L’Etat, c’est l’autorité. L’autorité, c’est la respectabilité. La respectabilité, c’est la discrétion ou plutôt le secret –ne dit-on pas un secret d’Etat ?
La respectabilité, c’est aussi la courtoisie ou plutôt l’élégance, l’élégance dans le dire comme dans le port. On a beau chercher, on ne trouve aucune de ces qualités en ce qui concerne l’Etat guinéen.
De Sékou Touré à Mamadi Doumboua, ce qui caractérise nos hommes d’Etat, c’est l’arrogance, la fanfaronnade, le laisser-aller, bref, la vulgarité. Tout, même les secrets d’alcôve, tout, même les procès, se règle sur la place publique dans les meetings, sur les ondes des radios ou sur les écrans de télévision.
La dissolution du gouvernement que vient de décréter notre grand, notre très haut, notre très élevé Général d’armée en est l’illustration parfaite. Nos ministres (nous ne sommes pas là pour juger de leurs qualités personnelles, mais de leur valeur symbolique en tant que représentants de l’Etat) sont dégommés par voie de presse sans préavis, sans notification et, au vu et au su de tous, soumis à des vexations dignes d’un mougnati du marché Yenguéma.
Mesdames et Messieurs les Ministres sont vidés de leur logement. Leurs avoirs bancaires sont gelés, leurs gardes de corps et les clefs de leur voiture de fonction leur sont retirés, toujours au vu et au su de tous. Si Mamadi Doumbouya avait fait tout cela dans le plus grand secret, je n’aurais eu rien à dire.
C’est la preuve encore une fois que l’Etat guinéen n’a aucun sens du respect ni pour lui-même ni pour les autres Etats ni pour ses propres citoyens. Un ancien prisonnier m’a appris dans quelles conditions sont détenus Dadis Camara, Kassory Fofana et autres Damaro Camara.
Il paraît que ces personnalités qui ont représenté notre pays au plus haut niveau dorment par terre et sont à quatre par chambre. Encore une fois, il ne s’agit pas ici de défendre des gens qui ont certainement des choses à se reprocher mais de rappeler un principe observé par tous les gouvernements du monde : un ancien président, un ancien premier ministre, un ancien président de l’Assemblée nationale n’est pas un détenu comme un autre : même inculpé, même condamné, il mérite certains égards par respect justement de l’Etat qu’il a eu à incarner à un moment ou à un autre. En 1945, le Maréchal Pétain fut condamné à mort (puis gracié par le Général De Gaulle), mais c’est dans un château qu’il fut détenu.
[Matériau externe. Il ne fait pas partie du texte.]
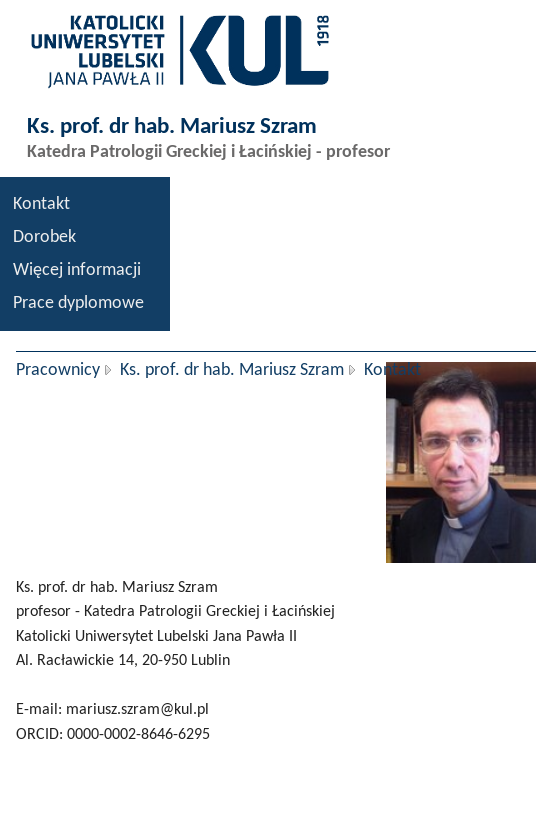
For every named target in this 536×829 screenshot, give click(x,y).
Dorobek (44, 237)
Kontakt (41, 204)
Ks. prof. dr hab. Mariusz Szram (232, 370)
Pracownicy (58, 370)
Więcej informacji (77, 270)
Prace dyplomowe (78, 303)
A Dakar, Abdoulaye Wade, Idrissa Seck et Khalifa Sall ont tous connu la fameuse prison de Reubeuss, mais enfermés au quartier VIP avec une chambre à part, un lit confortable et une salle de bains aménagée aux normes. Il ne s’agit pas là de privilège, il s’agit d’un usage qui atteste de la notoriété de l’Etat.
Comment un président qui n’est pas même capable de traiter convenablement ses ministres, peut-il respecter ses citoyens ? En Guinée, pour des raisons historiques connues de tous, l’Etat n’est pas un système, c’est une personne dont les sautes d’humeur font office de règle et c’est là la source de toutes les dérives que nous observons dans ce pays. Le premier foutriquet qui arrive au pouvoir nomme et dégomme qui il veut, insulte qui il veut, arrête quand il veut, tue comme il veut.
Depuis 1958, ce ne sont pas des présidents, mais des roitelets ou plutôt des demi-dieux qui nous gouvernent et qui croient avoir droit de vie et de mort sur nous. Mettons-nous bien dans la tête que nos dictateurs ne cesseront jamais d’eux-mêmes de nous humilier, de nous voler et de nous réprimer. C’est à nous de les y obliger. C’est à nous de défendre nos droits, c’est à nous de préserver notre dignité ! Personne ne le fera à notre place.
Guinéens, arrêtons de fabriquer des monstres !
Celui qui veut nous diriger doit respecter nos vies, nos lois, nos ethnies, notre unité nationale, sinon qu’il aille se faire voir ailleurs.
Nous ne sommes les esclaves de personne.